In his extensive research into the history of management accounting, Professor Johnson has uncovered evidence that refutes the above assumptions. He has found that fully integrated cost accounting systems were in use prior to the 1860’s and that by the second decade of the present century, almost all of the internal accounting practices taught in today’s management accounting courses were employed by many organizations. He has also demonstrated that early management accounting practices developed in order to provide information for the use of managers, rather than just to value inventories. For this contribution to our knowledge of accounting history, Professor Johnson was awarded the prestigeous hourglass award in 1981.

This volume is divided into two sections. The first contains reprints of three articles written by Professor Johnson which are, in essence, case studies of three firms operating between the 1850’s and the 1920’s. These studies successfully trace the development of the internal accounting practices used by most of today’s industrial concerns.

The first article discusses the accounting records used by a New England textile firm, Lyman Mills, in the 1850’s. In this study, Professor Johnson shows that a “modern” cost accounting system was in use at this time. He concludes that the system was used to facilitate the control of internal plant operations, rather than to “evaluate production decisions or to determine the costs and benefits of technological innovations” (p. 12).

In the second article, Professor Johnson demonstrates how the formation of large, integrated industrial firms at the end of the nineteenth and the beginning of the twentieth centuries encouraged the introduction of innovative accounting practices. He does this by means of an examination of how the Dupont Powder Company used its centralized management accounting system, in the early part of this century, to help it plan its longterm development and avoid the internal inefficiencies that sometimes accompany large size.

In the third article, Professor Johnson discusses the development of the management accounting techniques that developed in order to provide both the divisional and the top management of multidivisional organizations data with which to evaluate individual managers’ performance, companywide performance and future company policy. His primary focus is the development of these techniques at General Motors, in the 1920’s, and “the results obtained with them in practice and their alleged shortcomings …” (p. 36).

The second section contains reprints of six articles and papers which interpret the case studies in the first section and examine the views put forth by several accounting historians, as well as scholars in other related fields, as to the role of historical research and research methods in the area of management accounting. Of particular interest to this reviewer was the paper titled “The Search for Gain in Markets and Firms: A Review of the Historical Emergence of Management Accounting Systems,” in which Professor Johnson explores the organizational conditions underlying the emergence of management accounting and how, through certain organizational processes, management accounting affects society.

This volume has a number of uses, both in and out of the classroom.
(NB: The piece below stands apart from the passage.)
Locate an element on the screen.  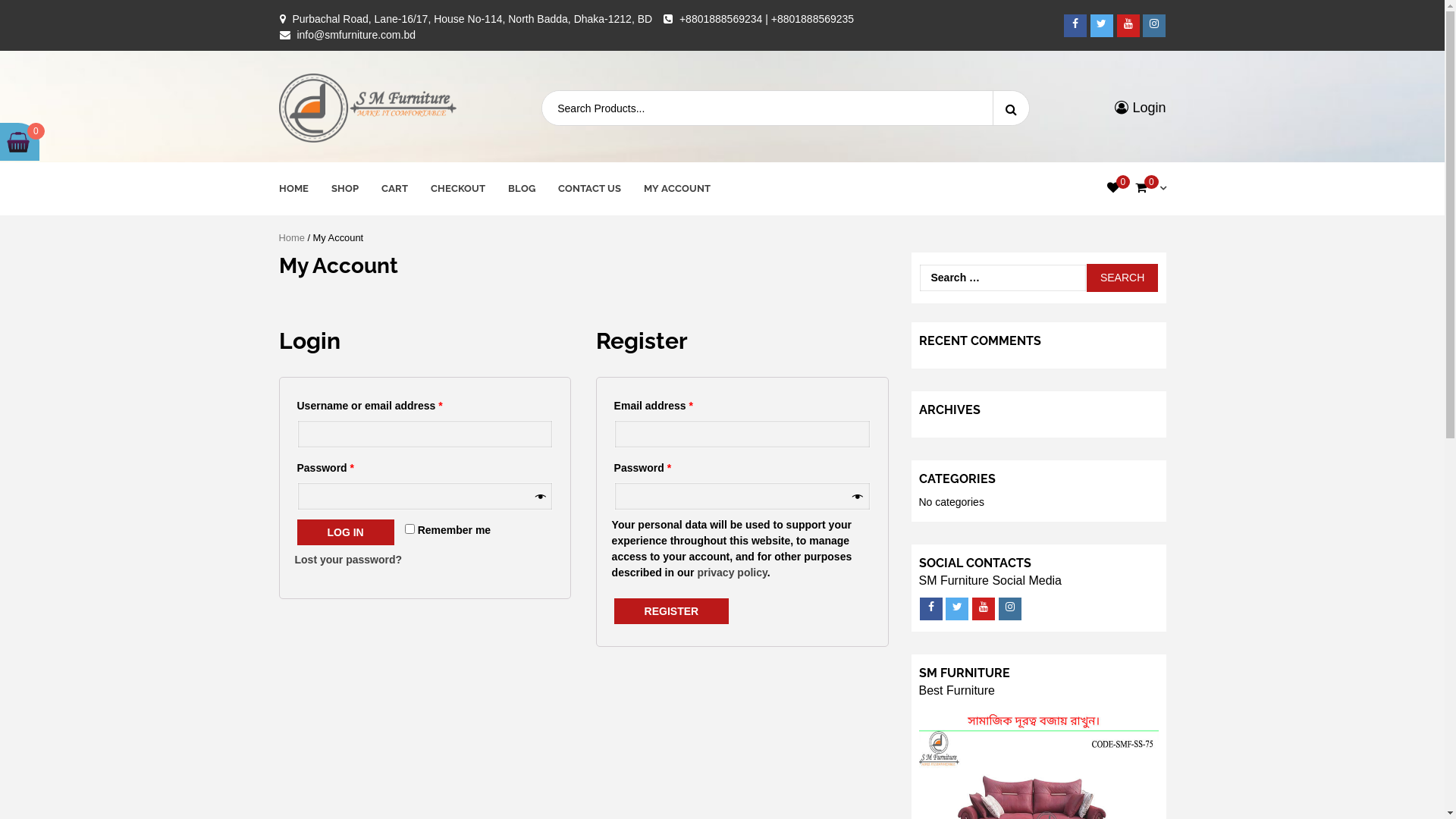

For a course in accounting history, it forms the basis of a module on management accounting. It can also be used in an advanced or graduatelevel course in managerial accounting to provide historical background and an understanding of how the. various management accounting techniques developed, as well as to demonstrate how the examination of a particular organization can be used as a research tool. Finally, it can (and should) be used as a personal reference by persons undertaking research projects in accounting history, as well as those just interested in the development of accounting thought.